- Badavanahalli Location within Karnataka Badavanahalli Location within India
- Coordinates: 13°40′38″N 77°03′50″E﻿ / ﻿13.67722°N 77.06389°E
- Country: India
- State: Karnataka
- District: Tumakuru
- Taluk: Madhugiri
- Elevation: 733 m (2,405 ft)

Population (2011)
- • Total: 4,332
- Time zone: UTC+5:30 (IST)
- PIN: 572112

= Badavanahalli =

Village in Karnataka, India

Badavanahalli is a village within Madhugiri Taluk, Tumakuru District, Karnataka, India. It is located at 37 kilometres north of the district seat Tumkur, and 16 kilometres west of the subdistrict seat Madhugiri. In the year 2011, it has a total population of 4,332.

== Geography ==
Badavanahalli is situated at the western side of Madhugiri Taluk. The National Highway 69 passes through the village. The village has an average elevation of 733 metres above the sea level.

== Climate ==
Badavanahalli has a Tropical Savanna Climate (Aw). It sees the most precipitation in October, with 137 mm of average rainfall; and the least in January, with 3 mm of average rainfall.

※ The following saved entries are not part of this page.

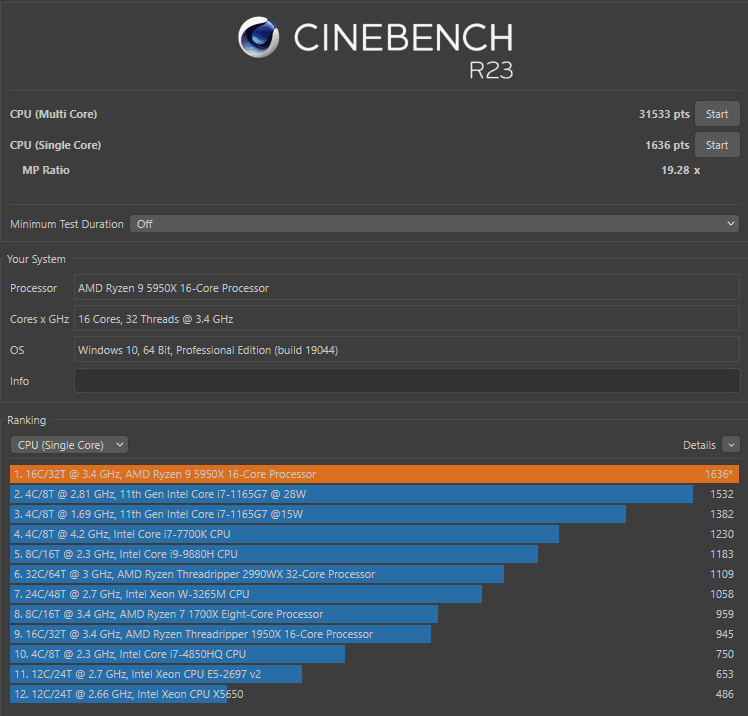Select the Processor name field
The width and height of the screenshot is (748, 716).
tap(407, 288)
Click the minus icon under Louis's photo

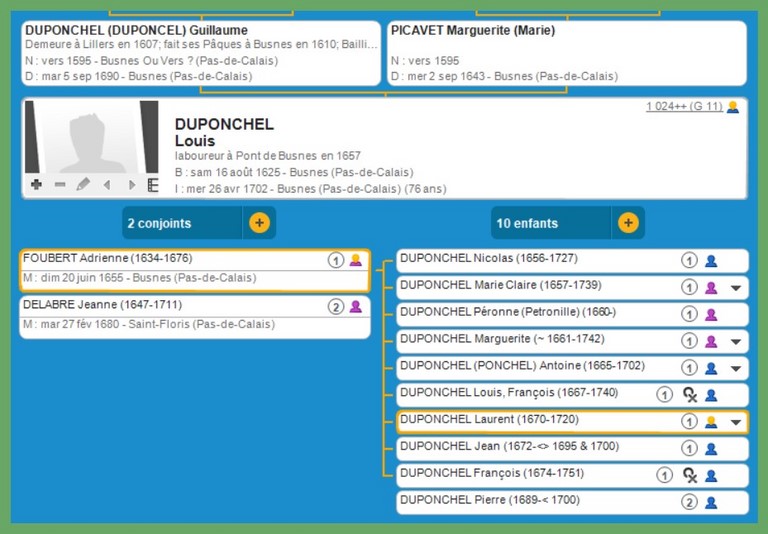59,185
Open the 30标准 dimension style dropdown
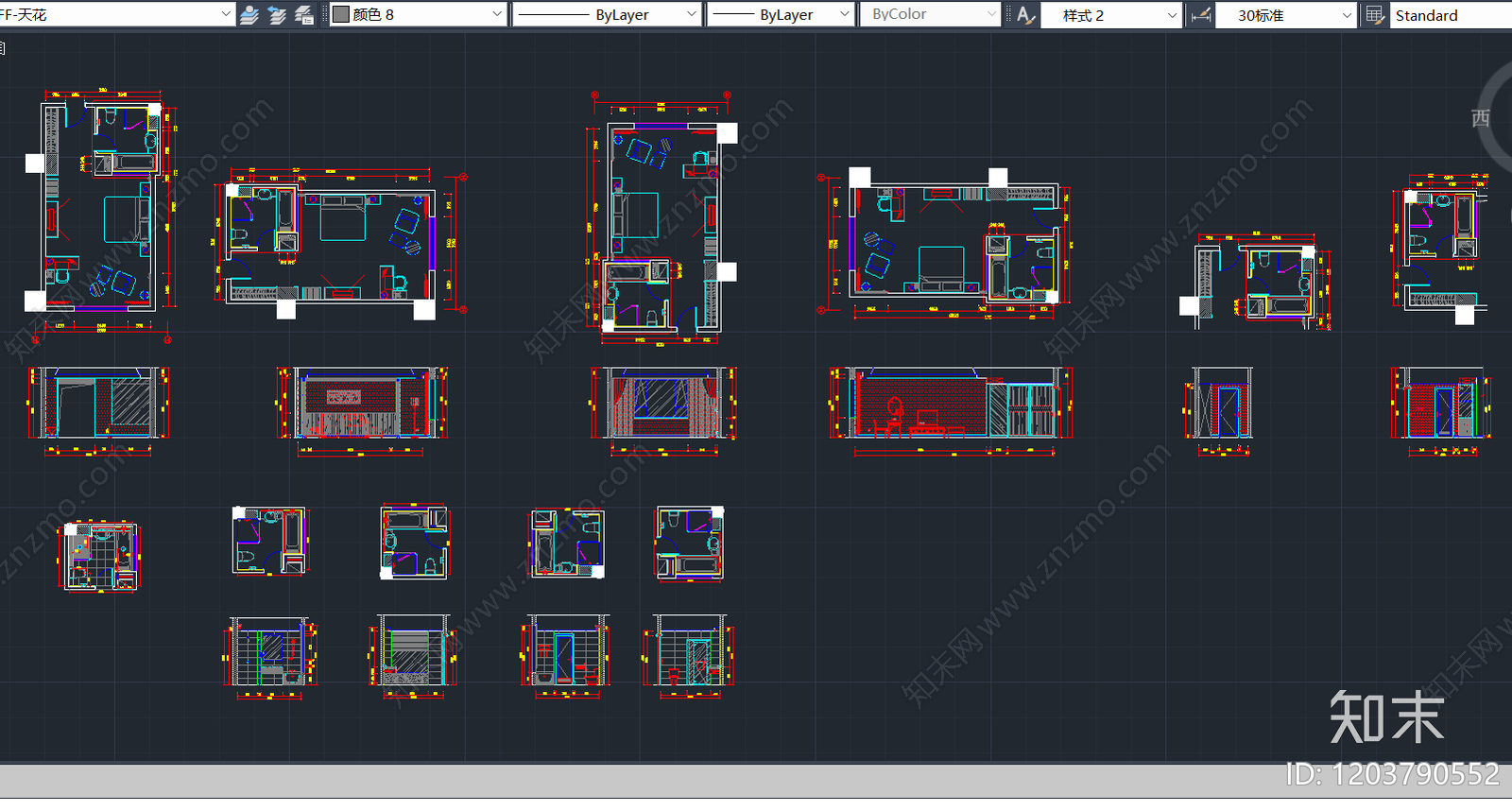This screenshot has width=1512, height=811. (1347, 15)
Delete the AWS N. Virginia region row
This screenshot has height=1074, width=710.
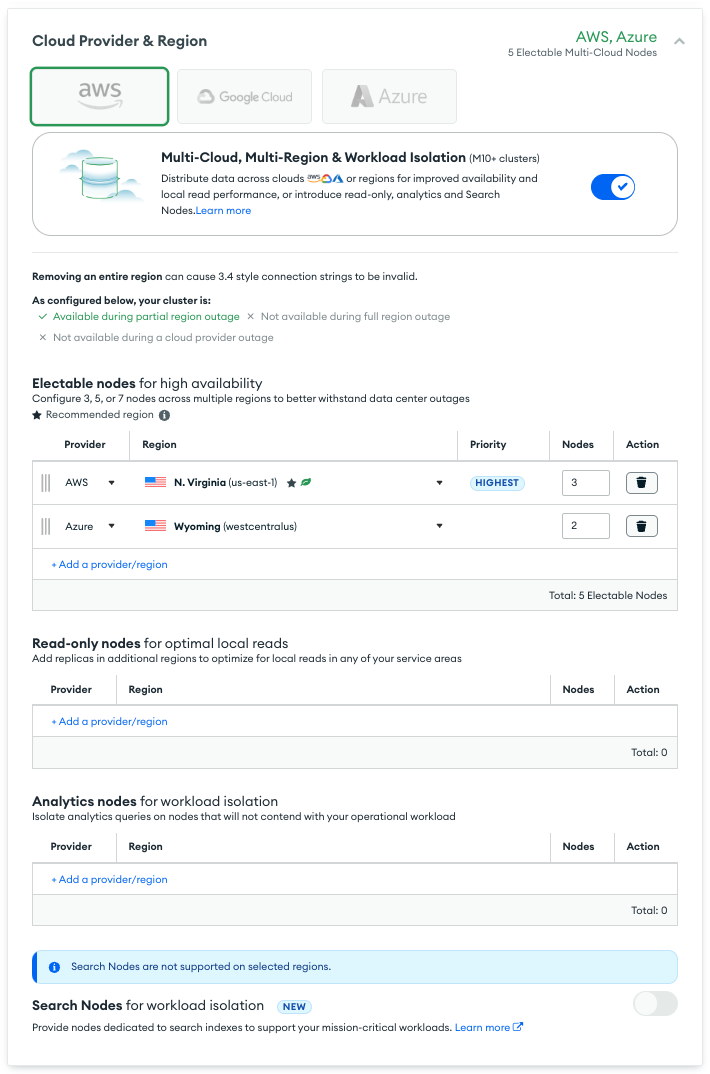coord(641,483)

Climate data for Badavanahalli
| Month | Jan | Feb | Mar | Apr | May | Jun | Jul | Aug | Sep | Oct | Nov | Dec | Year |
| Mean daily maximum °C (°F) | 28.9 (84.0) | 31.3 (88.3) | 33.9 (93.0) | 34.8 (94.6) | 33.3 (91.9) | 29.1 (84.4) | 27.6 (81.7) | 27.3 (81.1) | 27.9 (82.2) | 27.8 (82.0) | 27.2 (81.0) | 27.4 (81.3) | 29.7 (85.5) |
| Daily mean °C (°F) | 22.1 (71.8) | 24.4 (75.9) | 27.2 (81.0) | 28.4 (83.1) | 27.2 (81.0) | 24.6 (76.3) | 23.6 (74.5) | 23.3 (73.9) | 23.5 (74.3) | 23.2 (73.8) | 22.1 (71.8) | 21.4 (70.5) | 24.2 (75.7) |
| Mean daily minimum °C (°F) | 15.5 (59.9) | 17.4 (63.3) | 20 (68) | 22 (72) | 22.3 (72.1) | 21.5 (70.7) | 21 (70) | 20.5 (68.9) | 20 (68) | 19.2 (66.6) | 17.3 (63.1) | 15.7 (60.3) | 19.4 (66.9) |
| Average rainfall mm (inches) | 3 (0.1) | 5 (0.2) | 13 (0.5) | 31 (1.2) | 85 (3.3) | 106 (4.2) | 113 (4.4) | 110 (4.3) | 112 (4.4) | 137 (5.4) | 56 (2.2) | 14 (0.6) | 785 (30.8) |
Source: Climate-Data.org

== Demographics ==
As of the 2011 Census of India, Badavanahalli has a total of 1,078 households. Its population is 4,332, of which 2,164 are male residents and 2,168 are female residents. The literacy rate is at 71.26%, with 1,671 of the male residents and 1,416 of the female residents being literate.